По пути домой Ганс спросил отца: «Разве профессор разговаривает с Богом, раз он все может знать заранее?» Я был бы необычайно горд этим признанием из детских уст, не будь оно спровоцировано моим шутливым хвастовством. После этой консультации я почти каждый день получал вести об изменениях в самочувствии маленького пациента. Не стоило ожидать, что после моего сообщения он одним махом сможет избавиться от тревоги, но оказалось, что теперь ему уже дана возможность представлять свои бессознательные продукты и покончить с фобией. Отныне он осуществлял программу, которую я с самого начала мог изложить его отцу.

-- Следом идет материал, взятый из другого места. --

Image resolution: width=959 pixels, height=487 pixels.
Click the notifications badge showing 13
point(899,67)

2 апреля можно констатировать первое существенное улучшение. Если до сих пор его никогда нельзя было побудить на долгое время выйти за ворота и всякий раз, когда появлялись лошади, он со всеми признаками ужаса мчался домой, то теперь он остается перед воротами целый час, даже если мимо проезжают телеги, что у нас довольно часто случается. Иногда он бежит в дом, когда видит, как вдали едут лошади, но тотчас, словно передумав, возвращается обратно. Во всяком случае, от тревоги имеются только остатки, и с тех пор, как было дано разъяснение, нельзя не заметить прогресса. Вечером он говорит: «Раз уж мы вышли за ворота, то давай пойдем в городской парк».
3 апреля рано утром он приходит ко мне в кровать, тогда как в последние дни он больше не приходил и даже, казалось, гордился таким воздержанием. Я спрашиваю: «Почему же ты сегодня пришел?»

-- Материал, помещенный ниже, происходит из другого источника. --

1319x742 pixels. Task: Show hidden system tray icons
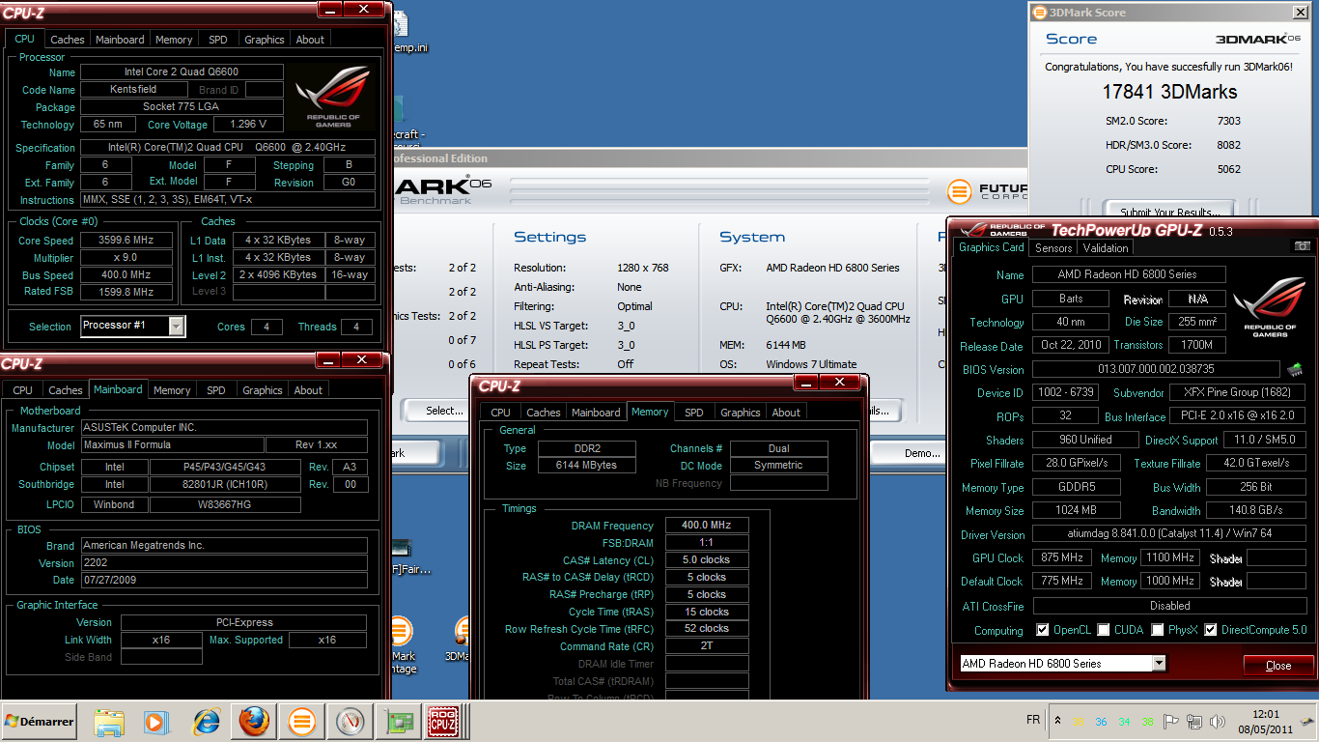tap(1058, 722)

Ганс. Пока я буду бояться, я больше не приду.
Я. Значит, ты приходишь ко мне потому, что боишься?
Ганс. Когда я не у тебя, я боюсь; когда я не у тебя в кровати, тогда я боюсь. Пока я не буду больше бояться, я больше не приду.
Я. Значит, ты меня любишь и тебе страшно, когда ты утром находишься в своей кровати; поэтому ты приходишь ко мне?